▶ Supplied text

2.6. Model Validation

To assess the reliability and practical applicability of the developed PLSR model, validation experiments were conducted to evaluate its precision, accuracy, and stability using reference samples with predetermined levels of DML. Precision and accuracy were quantified by analyzing standard samples spiked with 2.0% and 3.0% DML, each in six replicate measurements. NIR spectra were collected under the same experimental conditions, and impurity contents were predicted using the established PLSR model. To evaluate sample stability and model robustness over time, standard samples containing 1.0% and 1.5% DML were analyzed at different time intervals (0, 4, 6, 8, 12, and 24 h).The relative standard deviation (RSD%) was calculated for each PLSR model according to Equation (2), while the limit of detection (LOD) and limit of quantification (LOQ) were determined for each PLSR model utilizing Equations (3) and (4),

$$\mathrm{R}\mathrm{S}\mathrm{D}=\left(\sqrt{{\displaystyle \frac{{\displaystyle {\sum }_{\mathrm{i}=1}^{\mathrm{n}}}({\widehat{\mathrm{y}}}_{\mathrm{i}}-\overline{\mathrm{y}}{)}^2}{\mathrm{n}-1}}}/\overline{\mathrm{y}}\right)\times 100\%$$

(2)

$$\mathrm{LOD}=3.3\mathsf{\sigma }$$

(3)

$$\mathrm{LOQ}=10\mathsf{\sigma }$$

(4)

where ${\widehat{y}}_i$, $\overline{y}$, n, σ, s in Equations (2)–(4) were predicted content values, average of the predicted content values of the samples, number of samples, standard deviation of predicted content values, and slope of the calibration curve, respectively.

3. Results and Discussion

3.1. Characterization of DMM, DML and Excipients

The PXRD patterns of DMM, DML and excipients are presented in Figure 2. Significant differences in diffraction features can be observed. The crystalline components exhibit distinct diffraction peaks at different 2θ regions, whereas most excipients display broad amorphous halos with only limited sharp diffraction signals. These pronounced differences indicate clear structural distinctions among the three components and provide a solid basis for subsequent analysis.

The TGA curves of DMM, DML and excipients are presented in Figure 3. Among these, DMM begins weight loss at 250 °C. The DML starts weight loss around 325 °C, while the excipients exhibit weight loss from the initial 25 °C, with another weight loss peak occurring at 275 °C, resulting in a two-segment weight loss curve.

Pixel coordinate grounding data
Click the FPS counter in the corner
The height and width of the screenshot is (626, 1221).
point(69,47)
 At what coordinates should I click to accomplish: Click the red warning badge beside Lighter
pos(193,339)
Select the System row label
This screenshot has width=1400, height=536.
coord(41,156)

▶ Problems to work on
1. Using the PLSR validation text, answer yes or no for each statement and quote the words that decide it: (a) Precision and accuracy were tested on standard samples spiked with 2.0% and 3.0% DML, each measured six times. (b) DML begins losing weight at 250 °C. (c) Most excipients show broad amorphous halos in their PXRD patterns.
2. Retype the PLSR validation text from "3. Results and" to "weight loss curve.".

▶ Answers to the problems
1.
(a) Yes: "Precision and accuracy were quantified by analyzing standard samples spiked with 2.0% and 3.0% DML, each in six replicate measurements."
(b) No: "The DML starts weight loss around 325 °C"
(c) Yes: "most excipients display broad amorphous halos with only limited sharp diffraction signals"

2.
3. Results and Discussion

3.1. Characterization of DMM, DML and Excipients

The PXRD patterns of DMM, DML and excipients are presented in Figure 2. Significant differences in diffraction features can be observed. The crystalline components exhibit distinct diffraction peaks at different 2θ regions, whereas most excipients display broad amorphous halos with only limited sharp diffraction signals. These pronounced differences indicate clear structural distinctions among the three components and provide a solid basis for subsequent analysis.

The TGA curves of DMM, DML and excipients are presented in Figure 3. Among these, DMM begins weight loss at 250 °C. The DML starts weight loss around 325 °C, while the excipients exhibit weight loss from the initial 25 °C, with another weight loss peak occurring at 275 °C, resulting in a two-segment weight loss curve.